(Stored records)
- Opening Delimiter -

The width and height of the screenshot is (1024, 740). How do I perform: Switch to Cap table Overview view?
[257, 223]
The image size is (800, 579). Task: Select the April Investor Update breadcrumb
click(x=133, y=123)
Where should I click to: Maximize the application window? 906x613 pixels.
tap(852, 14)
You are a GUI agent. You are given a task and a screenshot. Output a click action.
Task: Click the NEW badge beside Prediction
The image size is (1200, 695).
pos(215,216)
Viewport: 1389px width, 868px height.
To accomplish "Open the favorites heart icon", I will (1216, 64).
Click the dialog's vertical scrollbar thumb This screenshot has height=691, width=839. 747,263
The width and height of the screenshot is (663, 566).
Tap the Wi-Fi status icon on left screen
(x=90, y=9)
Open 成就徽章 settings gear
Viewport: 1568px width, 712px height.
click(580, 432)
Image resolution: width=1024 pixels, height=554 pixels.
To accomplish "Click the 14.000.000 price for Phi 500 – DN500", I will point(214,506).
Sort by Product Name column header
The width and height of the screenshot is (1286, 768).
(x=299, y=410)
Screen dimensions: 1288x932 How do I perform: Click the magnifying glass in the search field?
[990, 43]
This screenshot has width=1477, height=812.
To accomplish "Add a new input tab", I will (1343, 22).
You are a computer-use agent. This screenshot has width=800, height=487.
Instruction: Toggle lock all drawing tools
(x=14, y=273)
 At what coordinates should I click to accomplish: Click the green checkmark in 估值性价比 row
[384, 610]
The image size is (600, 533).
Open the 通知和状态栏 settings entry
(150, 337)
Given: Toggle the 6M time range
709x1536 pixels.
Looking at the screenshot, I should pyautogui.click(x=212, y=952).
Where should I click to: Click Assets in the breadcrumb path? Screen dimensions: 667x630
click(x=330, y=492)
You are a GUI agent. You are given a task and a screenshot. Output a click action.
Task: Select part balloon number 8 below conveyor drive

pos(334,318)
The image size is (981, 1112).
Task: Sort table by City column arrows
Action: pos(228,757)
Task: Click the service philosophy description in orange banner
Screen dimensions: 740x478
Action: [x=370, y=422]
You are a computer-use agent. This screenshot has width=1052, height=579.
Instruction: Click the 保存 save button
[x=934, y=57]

- Closing Delimiter -

#### [Work order]
Tally the lines in the data that contain the string "agent". Report only the total.

#### [Reply to the task]
4